No resto do jantar vi-me à rasca para não terminar alguma frase que o pudesse levar a mandar da ponte ou a bater no italiano que não parava de cantar...
Disse-lhe que ia fazer um post sobre o seu problema com as frases...posso? Claro. E posso contar o casamento? Claro. E o divórcio? Claro. Vocês adoram escrever e falar sobre nós...põem sempre aquele ar de que ou nos conhecem muito bem ou nunca nos hão-de conhecer, tipo ou somos um caso perdido ou... somos um caso perdido!! E vocês não falam sobre nós, não??? Claro que sim. Discutimos se são...Boas ou não, disse eu. Isso... Continuo a ser um bocado lento a acabar as frases, não? Impressão tua.

PS: Eu sei que prometeste que nem te darias ao trabalho de ler o que eu escrevi sobre ti...mas se leres (eu vi que guardaste o papelito com o nome do site...), o italiano cantava bem...a história da Conservatória é que te deixou ainda com mais mau feitio...

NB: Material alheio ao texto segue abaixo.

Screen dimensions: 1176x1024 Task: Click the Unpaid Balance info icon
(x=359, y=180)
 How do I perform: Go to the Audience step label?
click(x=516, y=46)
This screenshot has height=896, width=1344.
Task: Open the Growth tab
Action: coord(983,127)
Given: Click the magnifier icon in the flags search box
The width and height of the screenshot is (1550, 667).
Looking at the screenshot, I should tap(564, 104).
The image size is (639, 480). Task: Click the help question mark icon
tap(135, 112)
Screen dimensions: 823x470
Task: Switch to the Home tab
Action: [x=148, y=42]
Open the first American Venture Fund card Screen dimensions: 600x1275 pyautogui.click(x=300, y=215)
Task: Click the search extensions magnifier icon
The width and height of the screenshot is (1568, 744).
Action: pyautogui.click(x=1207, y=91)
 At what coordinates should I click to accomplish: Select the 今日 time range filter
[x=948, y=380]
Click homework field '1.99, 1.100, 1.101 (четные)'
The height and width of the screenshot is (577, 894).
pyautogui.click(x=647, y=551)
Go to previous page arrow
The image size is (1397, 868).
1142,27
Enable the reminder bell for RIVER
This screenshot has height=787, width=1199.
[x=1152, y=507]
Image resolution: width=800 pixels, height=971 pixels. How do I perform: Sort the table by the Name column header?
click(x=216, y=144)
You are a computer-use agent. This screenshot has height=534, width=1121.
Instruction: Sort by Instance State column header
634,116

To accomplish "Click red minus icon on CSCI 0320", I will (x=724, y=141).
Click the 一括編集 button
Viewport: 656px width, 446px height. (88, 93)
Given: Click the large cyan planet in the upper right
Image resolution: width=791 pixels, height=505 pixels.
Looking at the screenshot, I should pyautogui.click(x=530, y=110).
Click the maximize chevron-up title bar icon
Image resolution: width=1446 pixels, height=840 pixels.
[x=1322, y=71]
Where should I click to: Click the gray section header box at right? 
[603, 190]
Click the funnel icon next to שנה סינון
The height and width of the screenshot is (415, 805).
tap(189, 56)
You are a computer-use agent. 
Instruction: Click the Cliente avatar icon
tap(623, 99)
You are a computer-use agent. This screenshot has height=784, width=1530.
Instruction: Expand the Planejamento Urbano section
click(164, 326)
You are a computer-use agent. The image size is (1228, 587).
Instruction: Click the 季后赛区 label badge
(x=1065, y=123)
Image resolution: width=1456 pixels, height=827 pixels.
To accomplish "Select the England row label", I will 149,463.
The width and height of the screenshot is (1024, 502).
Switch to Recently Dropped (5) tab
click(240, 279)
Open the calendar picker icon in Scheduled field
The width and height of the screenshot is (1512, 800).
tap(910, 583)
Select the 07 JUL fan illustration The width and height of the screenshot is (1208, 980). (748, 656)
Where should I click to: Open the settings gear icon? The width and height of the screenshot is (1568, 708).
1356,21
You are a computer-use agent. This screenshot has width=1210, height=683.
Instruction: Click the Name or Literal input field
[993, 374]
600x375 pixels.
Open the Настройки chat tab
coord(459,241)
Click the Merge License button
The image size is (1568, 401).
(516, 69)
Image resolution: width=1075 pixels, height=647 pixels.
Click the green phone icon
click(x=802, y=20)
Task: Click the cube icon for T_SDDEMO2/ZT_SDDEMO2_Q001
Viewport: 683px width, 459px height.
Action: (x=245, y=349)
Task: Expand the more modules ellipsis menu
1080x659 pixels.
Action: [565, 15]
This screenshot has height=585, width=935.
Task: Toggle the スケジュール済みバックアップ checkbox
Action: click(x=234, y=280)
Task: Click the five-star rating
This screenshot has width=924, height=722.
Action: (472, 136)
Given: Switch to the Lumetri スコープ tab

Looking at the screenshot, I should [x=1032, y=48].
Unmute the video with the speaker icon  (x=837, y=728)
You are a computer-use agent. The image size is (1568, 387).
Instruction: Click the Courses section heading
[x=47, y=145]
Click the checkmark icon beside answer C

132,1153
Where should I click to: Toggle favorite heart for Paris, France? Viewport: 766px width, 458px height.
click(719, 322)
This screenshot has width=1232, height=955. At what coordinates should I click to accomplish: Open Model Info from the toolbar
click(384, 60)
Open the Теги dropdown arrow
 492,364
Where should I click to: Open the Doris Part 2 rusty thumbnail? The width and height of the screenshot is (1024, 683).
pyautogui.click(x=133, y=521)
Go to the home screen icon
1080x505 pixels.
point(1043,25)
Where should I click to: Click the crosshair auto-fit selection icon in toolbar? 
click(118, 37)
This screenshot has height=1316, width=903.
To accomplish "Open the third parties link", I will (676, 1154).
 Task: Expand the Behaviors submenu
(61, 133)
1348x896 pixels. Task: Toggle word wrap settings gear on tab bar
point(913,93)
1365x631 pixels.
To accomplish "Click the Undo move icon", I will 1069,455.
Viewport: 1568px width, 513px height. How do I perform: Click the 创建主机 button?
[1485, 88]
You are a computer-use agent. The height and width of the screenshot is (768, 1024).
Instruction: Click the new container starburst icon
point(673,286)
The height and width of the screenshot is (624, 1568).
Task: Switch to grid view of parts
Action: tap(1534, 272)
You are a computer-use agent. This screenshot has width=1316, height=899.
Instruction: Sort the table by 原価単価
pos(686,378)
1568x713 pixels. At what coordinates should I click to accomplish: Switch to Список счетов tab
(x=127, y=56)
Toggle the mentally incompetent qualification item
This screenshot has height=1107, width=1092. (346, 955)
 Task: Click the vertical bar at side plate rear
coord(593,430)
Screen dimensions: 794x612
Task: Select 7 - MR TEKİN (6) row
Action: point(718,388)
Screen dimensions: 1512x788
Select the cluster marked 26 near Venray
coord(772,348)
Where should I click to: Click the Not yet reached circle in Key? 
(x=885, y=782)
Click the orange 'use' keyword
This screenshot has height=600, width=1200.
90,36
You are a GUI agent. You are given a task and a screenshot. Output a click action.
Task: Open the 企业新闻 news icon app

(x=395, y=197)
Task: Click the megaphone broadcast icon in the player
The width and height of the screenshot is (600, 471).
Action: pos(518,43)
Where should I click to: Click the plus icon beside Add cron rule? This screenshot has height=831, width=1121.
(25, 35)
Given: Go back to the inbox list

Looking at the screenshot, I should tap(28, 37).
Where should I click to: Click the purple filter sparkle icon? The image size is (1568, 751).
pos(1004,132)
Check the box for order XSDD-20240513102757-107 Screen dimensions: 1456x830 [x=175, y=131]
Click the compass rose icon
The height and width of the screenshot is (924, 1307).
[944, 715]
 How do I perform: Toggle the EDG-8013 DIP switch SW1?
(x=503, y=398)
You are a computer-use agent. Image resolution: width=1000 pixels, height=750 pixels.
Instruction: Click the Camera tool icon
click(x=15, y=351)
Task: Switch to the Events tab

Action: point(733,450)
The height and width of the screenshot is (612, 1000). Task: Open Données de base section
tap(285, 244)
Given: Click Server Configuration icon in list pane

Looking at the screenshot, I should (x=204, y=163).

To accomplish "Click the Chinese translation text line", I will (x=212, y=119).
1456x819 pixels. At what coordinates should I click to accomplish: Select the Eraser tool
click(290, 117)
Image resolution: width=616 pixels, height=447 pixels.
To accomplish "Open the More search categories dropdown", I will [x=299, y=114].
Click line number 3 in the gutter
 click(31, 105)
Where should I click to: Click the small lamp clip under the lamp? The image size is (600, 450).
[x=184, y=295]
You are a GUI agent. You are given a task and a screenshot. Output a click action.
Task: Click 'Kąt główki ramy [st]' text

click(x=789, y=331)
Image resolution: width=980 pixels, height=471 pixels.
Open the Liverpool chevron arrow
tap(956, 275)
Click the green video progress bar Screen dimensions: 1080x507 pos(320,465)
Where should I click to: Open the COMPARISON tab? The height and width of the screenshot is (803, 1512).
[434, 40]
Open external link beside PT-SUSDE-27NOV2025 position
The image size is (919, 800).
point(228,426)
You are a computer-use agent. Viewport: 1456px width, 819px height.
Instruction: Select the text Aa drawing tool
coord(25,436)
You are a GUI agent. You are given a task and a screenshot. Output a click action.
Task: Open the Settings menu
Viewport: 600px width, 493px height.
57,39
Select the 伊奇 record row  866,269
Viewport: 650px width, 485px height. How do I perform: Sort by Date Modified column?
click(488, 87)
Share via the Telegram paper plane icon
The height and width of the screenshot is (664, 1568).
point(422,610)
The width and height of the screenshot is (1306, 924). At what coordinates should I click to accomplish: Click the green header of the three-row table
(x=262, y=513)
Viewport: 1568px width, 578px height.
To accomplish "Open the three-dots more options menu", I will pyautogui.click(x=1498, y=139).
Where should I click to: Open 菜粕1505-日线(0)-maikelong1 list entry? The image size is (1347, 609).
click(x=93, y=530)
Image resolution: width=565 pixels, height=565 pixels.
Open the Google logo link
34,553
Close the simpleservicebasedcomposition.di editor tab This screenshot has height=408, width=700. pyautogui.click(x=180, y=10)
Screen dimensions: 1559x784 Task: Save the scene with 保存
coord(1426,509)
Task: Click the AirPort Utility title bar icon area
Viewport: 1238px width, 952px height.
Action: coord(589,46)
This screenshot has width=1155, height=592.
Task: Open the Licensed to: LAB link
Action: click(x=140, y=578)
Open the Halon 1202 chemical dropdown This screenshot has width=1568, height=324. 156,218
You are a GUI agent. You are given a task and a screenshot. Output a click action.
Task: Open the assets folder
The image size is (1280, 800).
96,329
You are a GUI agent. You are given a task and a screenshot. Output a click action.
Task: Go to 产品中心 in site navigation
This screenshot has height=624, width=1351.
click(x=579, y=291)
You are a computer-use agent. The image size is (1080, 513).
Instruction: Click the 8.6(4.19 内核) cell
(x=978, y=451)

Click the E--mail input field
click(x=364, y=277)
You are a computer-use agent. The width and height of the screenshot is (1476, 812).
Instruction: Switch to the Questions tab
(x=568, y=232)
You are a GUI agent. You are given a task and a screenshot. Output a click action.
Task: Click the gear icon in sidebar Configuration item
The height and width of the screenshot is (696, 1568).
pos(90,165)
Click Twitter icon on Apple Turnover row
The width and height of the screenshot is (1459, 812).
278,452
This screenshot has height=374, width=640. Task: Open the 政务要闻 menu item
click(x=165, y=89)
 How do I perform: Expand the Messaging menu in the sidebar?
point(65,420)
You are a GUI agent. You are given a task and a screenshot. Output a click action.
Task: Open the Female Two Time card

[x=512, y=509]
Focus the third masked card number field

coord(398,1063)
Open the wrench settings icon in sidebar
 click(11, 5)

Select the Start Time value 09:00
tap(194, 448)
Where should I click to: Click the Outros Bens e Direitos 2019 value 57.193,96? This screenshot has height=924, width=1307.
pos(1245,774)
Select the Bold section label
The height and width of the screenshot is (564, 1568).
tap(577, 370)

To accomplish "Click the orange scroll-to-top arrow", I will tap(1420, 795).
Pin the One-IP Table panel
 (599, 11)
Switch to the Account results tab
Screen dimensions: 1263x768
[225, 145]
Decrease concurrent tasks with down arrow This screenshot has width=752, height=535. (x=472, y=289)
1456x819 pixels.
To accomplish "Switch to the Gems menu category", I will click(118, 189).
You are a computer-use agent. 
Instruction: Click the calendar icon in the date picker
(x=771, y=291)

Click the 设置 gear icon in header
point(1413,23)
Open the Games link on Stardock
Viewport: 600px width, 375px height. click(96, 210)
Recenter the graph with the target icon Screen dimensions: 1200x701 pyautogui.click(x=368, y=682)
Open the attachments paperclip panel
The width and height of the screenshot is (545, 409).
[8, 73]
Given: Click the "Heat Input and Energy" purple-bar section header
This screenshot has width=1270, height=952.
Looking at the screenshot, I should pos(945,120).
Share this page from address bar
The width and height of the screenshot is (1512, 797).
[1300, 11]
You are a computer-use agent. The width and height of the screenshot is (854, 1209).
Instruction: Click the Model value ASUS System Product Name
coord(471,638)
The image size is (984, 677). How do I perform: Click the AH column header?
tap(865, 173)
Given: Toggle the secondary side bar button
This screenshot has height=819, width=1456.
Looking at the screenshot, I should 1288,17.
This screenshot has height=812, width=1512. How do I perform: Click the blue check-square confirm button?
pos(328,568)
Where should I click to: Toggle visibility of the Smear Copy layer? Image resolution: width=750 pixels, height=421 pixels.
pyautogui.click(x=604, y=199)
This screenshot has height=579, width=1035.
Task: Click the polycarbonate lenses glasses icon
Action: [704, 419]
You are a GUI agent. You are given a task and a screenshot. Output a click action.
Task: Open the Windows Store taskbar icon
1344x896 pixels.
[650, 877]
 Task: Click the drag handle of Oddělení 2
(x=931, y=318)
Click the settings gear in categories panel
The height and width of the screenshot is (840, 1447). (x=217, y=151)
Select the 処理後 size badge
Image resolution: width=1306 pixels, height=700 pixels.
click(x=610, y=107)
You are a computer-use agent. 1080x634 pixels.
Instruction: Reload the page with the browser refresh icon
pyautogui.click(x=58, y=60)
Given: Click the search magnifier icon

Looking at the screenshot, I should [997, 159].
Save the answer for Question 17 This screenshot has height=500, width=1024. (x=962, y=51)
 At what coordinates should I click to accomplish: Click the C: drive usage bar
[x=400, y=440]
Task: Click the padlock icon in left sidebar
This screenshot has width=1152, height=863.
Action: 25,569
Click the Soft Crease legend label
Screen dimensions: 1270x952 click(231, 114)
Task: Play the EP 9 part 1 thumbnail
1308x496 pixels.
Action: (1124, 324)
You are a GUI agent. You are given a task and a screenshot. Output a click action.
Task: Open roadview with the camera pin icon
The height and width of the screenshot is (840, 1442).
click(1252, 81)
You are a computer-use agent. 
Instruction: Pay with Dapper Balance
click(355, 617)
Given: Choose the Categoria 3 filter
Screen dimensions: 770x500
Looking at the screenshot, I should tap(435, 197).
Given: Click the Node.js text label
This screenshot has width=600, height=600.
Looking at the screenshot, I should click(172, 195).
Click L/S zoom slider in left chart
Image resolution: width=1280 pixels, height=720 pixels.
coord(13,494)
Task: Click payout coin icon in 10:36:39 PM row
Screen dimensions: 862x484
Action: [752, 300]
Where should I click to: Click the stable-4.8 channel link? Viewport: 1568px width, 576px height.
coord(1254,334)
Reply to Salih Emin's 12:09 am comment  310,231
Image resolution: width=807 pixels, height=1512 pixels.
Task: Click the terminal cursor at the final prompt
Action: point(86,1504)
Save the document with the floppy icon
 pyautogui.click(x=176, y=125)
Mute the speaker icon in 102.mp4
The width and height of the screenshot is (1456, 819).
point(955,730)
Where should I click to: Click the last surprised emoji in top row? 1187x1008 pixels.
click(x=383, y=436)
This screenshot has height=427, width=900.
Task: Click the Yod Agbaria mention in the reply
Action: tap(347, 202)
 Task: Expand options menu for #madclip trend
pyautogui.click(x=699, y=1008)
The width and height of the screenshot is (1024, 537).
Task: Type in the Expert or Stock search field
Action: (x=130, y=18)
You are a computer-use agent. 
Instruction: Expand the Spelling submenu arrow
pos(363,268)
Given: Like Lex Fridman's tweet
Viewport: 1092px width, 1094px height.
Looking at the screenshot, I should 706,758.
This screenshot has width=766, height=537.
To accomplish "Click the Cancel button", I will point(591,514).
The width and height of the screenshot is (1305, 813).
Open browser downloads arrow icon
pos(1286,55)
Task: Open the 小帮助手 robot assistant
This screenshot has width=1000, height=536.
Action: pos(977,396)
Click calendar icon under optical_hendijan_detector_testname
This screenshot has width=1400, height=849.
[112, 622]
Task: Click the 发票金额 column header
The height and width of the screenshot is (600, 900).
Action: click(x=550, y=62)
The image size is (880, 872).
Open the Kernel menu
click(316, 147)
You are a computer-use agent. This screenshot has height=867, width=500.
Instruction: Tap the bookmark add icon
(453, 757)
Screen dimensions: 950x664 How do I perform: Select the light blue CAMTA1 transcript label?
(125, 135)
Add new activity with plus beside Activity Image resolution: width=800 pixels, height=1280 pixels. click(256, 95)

Publicado por Isabel Faria às maio 21, 2006 09:39 AM

Comentários

:))
É horrível, mas olha que é mesmo assim. As pessoas lentas a falar desenvolvem o nosso instinto de falar por elas. É como os gagos. Uma crueldade, mas é quase incontrolável.
Lamento por o S. Não será que ele podia começar a escrever? Às veses dá mais, a pessoa com quem se quer falar tem mesmo de ler o que lhe mandamos.
E eu que falo como uma metralhadora (já mo censuraram também, ninguém é perfeito, é o que é!) tenho uma terrível dificuldade em não completar as frases dos outros também... Enfiei aqui a carapuça toda!

Publicado por: Emiéle às maio 21, 2006 11:23 AM

Èmiéle, mas eu com ele era (é) impressionante...mas pensava que era só eu. Até porque os nosos outros amigos comuns até se continham. P'los vistos não era só eu, que lá acabou por se casar a falar no pêlo do Tejo...
Ah, ele telefonou a dizer que leu o teu comentário (nem te digo as considerações que fez ao meu post...para além de ter achado que eu não tinha realçado aquela parte de nós acharmos sempre que os conhecemos muita bem ou que vamos morrer sem nunca os conhcer...) e disse-me para te dizer que escrever é que NUNCA!!!! Dai não te responder!!! :)))...hei-de perguntar porquê...com tempo!!!